Yoshie Furuhashi furuhashi.1 at osu.edu
Mon Feb 8 11:51:21 PST 1999


Doug wrote to Frances:
>>This sentiment has been expressed a number of times. I still don't know why
>>we have to take such a consequentialist view of reading Butler. Why isn't it
>>enough that her work is interesting? Why must it contribute to furthering
>>the cause of the left? I can't remember anyone on this list suggesting
>>falling behind the Butler banner, as opposed to that of, oh, let's say Marx.
>>What's up with this "oh but is it good for the left?" litmus test, anyway?
>
>A test that Alexander Pope would fail miserably, no? Not to mention Emily
>Dickinson and Stereo Total.

Except that Butler, Foucault, etc. (and those who 'apply' their frameworks to this or that) are not happy simply calling their products 'art,' not even a hermeneutic 'ethics.' Most of them have made, at one point or another, _explicit claims_ to the political, often offering their writings as more 'radical' than Marx (whom Foucault, for instance, classed among other 19th c. political economists). In other words, postmodernists have mainly themselves to blame if their writings have invited what Frances calls consequentialist evaluations of their writings.

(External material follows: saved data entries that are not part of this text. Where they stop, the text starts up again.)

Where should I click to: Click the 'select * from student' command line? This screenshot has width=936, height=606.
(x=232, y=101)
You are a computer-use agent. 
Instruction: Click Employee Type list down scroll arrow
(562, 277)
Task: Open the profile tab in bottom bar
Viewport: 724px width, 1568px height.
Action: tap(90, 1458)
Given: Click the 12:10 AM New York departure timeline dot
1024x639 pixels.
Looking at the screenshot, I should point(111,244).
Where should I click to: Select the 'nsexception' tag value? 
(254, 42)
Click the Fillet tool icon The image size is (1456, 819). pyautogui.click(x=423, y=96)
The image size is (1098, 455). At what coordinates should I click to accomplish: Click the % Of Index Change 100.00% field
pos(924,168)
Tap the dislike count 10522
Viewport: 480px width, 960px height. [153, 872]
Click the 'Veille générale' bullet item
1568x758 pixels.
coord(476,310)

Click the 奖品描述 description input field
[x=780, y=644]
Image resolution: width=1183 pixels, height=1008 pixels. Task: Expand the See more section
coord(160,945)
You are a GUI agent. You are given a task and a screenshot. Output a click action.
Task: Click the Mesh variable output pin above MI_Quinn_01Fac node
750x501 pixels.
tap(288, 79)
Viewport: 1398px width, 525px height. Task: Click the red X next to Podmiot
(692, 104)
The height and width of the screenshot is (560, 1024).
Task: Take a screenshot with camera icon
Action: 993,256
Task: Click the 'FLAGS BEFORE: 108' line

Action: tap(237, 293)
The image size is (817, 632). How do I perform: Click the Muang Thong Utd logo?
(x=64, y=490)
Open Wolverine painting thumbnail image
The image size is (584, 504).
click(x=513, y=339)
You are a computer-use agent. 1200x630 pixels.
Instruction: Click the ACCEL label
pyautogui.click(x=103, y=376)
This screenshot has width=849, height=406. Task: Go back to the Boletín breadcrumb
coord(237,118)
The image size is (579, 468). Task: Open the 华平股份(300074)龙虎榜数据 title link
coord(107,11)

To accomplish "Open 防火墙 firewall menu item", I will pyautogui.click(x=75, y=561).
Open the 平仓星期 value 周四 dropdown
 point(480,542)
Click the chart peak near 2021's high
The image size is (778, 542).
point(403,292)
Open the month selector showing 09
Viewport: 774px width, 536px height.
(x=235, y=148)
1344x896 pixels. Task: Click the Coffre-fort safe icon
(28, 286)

That said, most of marxists' and other leftists' on-line rantings + ravings against pomos are silly time-wasters as well. They get dizzy fuming against pomos as if pomos and pomos alone were standing between the status quo and a new upsurge of mass movements, if not the glorious Socialist Revolution itself!

Here we are, in the late, late 20th century, and we got a mini-left-publishing boom (written by a variety of leftists) that have already churned out an ungodly number of articles and books dedicated to 'debunking' pomo. Some of them are useful, but most of them are fillers that do not quite cover many gaps in our revolutionary teeth.